LOS ANGELES ( — A Federal Aviation Administration (FAA) computer glitch caused the grounding of flights in and out of the Southern California for about 90 minutes Wednesday afternoon.

Los Angeles International Airport, Bob Hope Airport and John Wayne Airport, were all affected, according to the Federal Aviation Administration.

A computer outage in the LA air route center was responsible for the delays, CBS News' Bob Orr reported.

Departures from Bob Hope and Ontario airports resumed shortly before 3:30 p.m., according to the airports' official Twitter accounts.

The FAA had ordered a "ground stop" that kept departing planes on the ground just before 2 p.m. Officials said planes in the air that were ready to land were permitted to land. Flights that were headed to Southern California that had not yet taken off were also grounded.
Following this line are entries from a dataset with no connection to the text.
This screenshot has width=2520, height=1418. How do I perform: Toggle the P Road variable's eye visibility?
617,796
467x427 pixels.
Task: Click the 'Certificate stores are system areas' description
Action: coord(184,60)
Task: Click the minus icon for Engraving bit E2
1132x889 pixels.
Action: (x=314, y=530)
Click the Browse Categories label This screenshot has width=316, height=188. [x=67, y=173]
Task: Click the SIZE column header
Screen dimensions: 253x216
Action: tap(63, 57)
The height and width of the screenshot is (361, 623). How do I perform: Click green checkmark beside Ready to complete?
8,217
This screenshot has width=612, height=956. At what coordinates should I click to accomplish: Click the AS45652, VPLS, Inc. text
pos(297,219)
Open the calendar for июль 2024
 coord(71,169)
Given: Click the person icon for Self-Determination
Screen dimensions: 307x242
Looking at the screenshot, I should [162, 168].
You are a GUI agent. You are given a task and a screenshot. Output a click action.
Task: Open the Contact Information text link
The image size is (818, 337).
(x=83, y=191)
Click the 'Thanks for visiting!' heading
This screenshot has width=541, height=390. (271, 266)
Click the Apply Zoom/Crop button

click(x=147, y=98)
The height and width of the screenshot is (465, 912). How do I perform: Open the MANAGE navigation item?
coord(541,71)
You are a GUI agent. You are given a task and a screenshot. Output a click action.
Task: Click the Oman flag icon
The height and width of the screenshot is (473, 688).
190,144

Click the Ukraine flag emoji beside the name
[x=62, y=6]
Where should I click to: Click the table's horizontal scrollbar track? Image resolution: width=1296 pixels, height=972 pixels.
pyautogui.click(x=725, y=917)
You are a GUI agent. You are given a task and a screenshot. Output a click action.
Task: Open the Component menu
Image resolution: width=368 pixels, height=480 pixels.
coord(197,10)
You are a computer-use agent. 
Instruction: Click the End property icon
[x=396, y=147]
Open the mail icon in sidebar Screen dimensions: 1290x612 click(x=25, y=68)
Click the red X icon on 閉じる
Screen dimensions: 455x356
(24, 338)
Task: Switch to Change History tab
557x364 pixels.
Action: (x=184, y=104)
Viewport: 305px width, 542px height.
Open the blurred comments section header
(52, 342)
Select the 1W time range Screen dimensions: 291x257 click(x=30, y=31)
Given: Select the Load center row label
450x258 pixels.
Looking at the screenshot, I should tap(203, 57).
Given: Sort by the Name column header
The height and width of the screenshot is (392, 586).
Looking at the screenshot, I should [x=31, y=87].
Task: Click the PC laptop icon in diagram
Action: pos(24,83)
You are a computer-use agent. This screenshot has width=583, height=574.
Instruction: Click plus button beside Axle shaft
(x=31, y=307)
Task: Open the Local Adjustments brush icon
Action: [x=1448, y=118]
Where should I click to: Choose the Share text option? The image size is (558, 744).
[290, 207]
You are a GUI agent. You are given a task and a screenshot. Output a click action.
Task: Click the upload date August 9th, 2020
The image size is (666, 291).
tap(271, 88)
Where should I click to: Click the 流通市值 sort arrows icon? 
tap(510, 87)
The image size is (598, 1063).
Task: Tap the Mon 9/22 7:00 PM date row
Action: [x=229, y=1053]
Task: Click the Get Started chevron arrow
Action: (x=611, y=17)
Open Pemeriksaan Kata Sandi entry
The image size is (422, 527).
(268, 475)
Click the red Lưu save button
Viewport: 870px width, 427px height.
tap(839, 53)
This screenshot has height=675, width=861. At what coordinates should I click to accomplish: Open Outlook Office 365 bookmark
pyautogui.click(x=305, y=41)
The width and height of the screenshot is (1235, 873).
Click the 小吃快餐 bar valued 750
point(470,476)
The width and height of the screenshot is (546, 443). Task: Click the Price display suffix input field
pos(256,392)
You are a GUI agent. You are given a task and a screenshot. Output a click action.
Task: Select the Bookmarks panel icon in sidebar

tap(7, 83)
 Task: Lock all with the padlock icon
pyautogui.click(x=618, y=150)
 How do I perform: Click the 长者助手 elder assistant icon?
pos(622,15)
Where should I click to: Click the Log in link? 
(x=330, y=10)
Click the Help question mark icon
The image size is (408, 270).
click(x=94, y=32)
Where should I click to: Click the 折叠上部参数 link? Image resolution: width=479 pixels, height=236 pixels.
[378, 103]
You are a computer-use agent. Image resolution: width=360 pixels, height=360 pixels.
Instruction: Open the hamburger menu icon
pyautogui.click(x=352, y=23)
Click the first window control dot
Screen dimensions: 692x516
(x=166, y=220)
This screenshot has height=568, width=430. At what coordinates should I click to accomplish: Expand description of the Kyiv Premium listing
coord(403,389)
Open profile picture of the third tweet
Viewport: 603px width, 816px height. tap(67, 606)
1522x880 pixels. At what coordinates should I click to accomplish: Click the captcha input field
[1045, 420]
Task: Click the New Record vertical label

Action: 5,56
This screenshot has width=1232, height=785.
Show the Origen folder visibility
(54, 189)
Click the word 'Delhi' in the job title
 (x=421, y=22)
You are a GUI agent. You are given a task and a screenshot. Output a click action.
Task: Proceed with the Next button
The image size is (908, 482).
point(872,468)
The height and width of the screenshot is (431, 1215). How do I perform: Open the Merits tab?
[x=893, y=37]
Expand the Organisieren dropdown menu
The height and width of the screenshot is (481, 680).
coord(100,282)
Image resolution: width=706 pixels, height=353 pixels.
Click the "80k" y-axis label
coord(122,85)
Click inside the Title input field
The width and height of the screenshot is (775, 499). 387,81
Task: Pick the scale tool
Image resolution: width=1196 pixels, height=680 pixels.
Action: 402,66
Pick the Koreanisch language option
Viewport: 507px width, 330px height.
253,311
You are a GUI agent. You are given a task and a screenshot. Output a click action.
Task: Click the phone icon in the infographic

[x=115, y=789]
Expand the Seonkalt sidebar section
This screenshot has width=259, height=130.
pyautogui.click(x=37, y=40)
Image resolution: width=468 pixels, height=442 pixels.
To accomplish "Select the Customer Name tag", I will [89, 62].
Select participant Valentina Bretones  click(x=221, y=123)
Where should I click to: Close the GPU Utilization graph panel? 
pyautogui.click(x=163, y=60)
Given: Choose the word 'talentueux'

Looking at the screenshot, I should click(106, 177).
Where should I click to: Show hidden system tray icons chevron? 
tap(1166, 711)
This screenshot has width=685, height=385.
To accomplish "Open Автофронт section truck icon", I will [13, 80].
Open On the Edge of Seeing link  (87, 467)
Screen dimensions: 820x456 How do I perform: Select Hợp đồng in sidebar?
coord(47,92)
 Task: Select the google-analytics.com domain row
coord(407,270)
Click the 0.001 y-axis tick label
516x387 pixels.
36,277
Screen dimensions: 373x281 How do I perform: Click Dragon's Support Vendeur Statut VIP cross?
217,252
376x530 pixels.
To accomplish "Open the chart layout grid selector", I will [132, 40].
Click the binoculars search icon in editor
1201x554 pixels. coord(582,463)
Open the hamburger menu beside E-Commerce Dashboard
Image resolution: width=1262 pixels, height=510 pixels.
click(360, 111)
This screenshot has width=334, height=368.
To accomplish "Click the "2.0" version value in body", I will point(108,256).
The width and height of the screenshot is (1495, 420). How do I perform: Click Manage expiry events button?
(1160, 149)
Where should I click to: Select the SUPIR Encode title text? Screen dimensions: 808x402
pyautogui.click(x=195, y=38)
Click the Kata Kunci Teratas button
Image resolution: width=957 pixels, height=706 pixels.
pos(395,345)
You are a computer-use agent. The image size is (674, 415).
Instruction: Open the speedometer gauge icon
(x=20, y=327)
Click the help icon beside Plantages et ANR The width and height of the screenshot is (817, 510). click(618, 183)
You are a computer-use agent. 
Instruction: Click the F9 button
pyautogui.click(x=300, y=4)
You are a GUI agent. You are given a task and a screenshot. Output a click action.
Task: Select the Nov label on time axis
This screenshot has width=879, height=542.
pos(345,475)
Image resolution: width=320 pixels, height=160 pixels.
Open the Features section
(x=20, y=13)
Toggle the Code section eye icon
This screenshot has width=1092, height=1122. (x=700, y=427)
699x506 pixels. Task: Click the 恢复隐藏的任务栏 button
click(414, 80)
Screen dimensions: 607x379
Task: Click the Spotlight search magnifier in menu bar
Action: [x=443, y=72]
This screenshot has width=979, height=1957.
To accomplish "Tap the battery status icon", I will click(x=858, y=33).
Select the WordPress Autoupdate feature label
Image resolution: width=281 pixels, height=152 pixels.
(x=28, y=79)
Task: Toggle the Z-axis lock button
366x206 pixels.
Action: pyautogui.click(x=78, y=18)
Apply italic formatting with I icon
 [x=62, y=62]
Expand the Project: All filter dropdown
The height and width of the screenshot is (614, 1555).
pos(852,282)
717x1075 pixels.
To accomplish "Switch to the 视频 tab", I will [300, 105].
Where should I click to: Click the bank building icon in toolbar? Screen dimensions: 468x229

Officials blamed the stop on "technical issues," but didn't get more specific.

The ground stop was lifted around 3:30 p.m.

Delays of up to two hours were reported at LAX as airlines tried to get back to a normal schedule.

Reporting from LAX Wednesday evening, officials told KCAL9's Andrea Fujii that they expected to get back to normal by about 11 p.m.

Fujii said about 400 flights were delayed 2-3 hours and about 60 flights were canceled.

She reported that the FAA and a team from Lockheed Martin, designers of the computer system, were investigating the glitch.